Katy: That’s insightful. So, in America, we have this sense of a “productive day” equating to happiness. Why do we feel so accomplished when we’re productive? Is it a cultural training?

Dande: Definitely. America’s culture is based on this ideal of “rising to the top.” Productivity has been moralized—being productive is seen as being “good” or “successful.” But it’s also a competitive mindset, which undermines community. You can’t be focused on outpacing others and be present in your community at the same time.

I’ve struggled with this, like comparing my income to friends’ while also trying to be present. I’ve shifted my focus toward community—thinking more about who I am to my friends and how we support each other, rather than how I measure up. That social connection and shared happiness is what generates real rest for me.

Katy: I spent some time in Europe in May and I did get to be around a bunch of expats who had their own businesses, which is amazing. And one of the things that they said was that there, and, especially some, there were a couple of British people that I talked to recently that were really complaining about this, if you rise, if you start to achieve more, if you start to really shine in your gifts, the culture is more to pull you down.

The point, like we’re not just gonna go become a baker and forget about all of our dreams so that we can live a blue zone life. The point is we want to be able to pursue and express and build and contribute in really big ways while staying in a rest state.

Dande: Yes.

Katy: That’s what’s possible.

Dande: Let’s start there with the inability to rest.
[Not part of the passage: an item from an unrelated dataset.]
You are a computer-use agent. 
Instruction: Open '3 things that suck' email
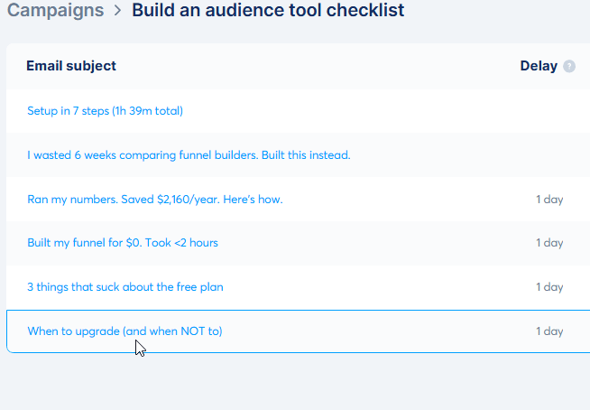125,287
We talked before about that shrinking margin of comfortability. The more and more that you’re steeped in hyper-productivity culture, the more and more your brain is built around if I am not doing an activity, I’m not good, which creates danger signaling. Danger signaling can trigger fight or flight responses regularly. That danger signaling is what stops you from being able to enter rest state. They’re in a productivity space. They’re in that space where their brain is mapping out everything instead of just being able to exist in a space.

Katy: Yeah.

Dande: We’ve all been on vacation with someone who’s planned every moment of it because the idea of chilling is foreign. They just don’t, they have trouble doing it.

Katy: Say you finish work, you have like a dead hour and you could sit there and do something you really enjoy or do nothing. But what comes into the mind is this stack of other things that would be productive to do. Or, how dare you sit and rest, you haven’t done all of these things. Or, if that’s too uncomfortable, then the brain goes to Okay, well at least I need to distract or disassociate so that I’m not thinking about my to do list. Scrolling, right? So, that’s, it’s like an inability to rest, there’s some avoidance there.

Dande: Well, and so that’s the other piece to rest is that rest is a present state. Rest is the ability to sit with whatever’s happening in your brain and not feel like you want to run away from it. And I think that’s what a lot of people experience is they start getting into a rest state and then their brain starts being like, hey, you need to pay attention to all these brain things. And they either run back into productivity, which is a form of distraction or into dissociation, which is a form of distraction. And actually being able to rest and what it does to the brain that’s so good is involved in this. Being able to sit there and be like, oh, here are the things I’m feeling. And just sitting and being present with it. Without feeling the need to reach for or purchase or—it’s not a state of wanting, it’s a state of being.

Katy: Observing, yeah.

Dande: And it’s passive. You can practice dipping a toe in it, and for people who aren’t used to it, it’s very, very uncomfortable. But even, think about the old people sitting on a porch, watching people walk by.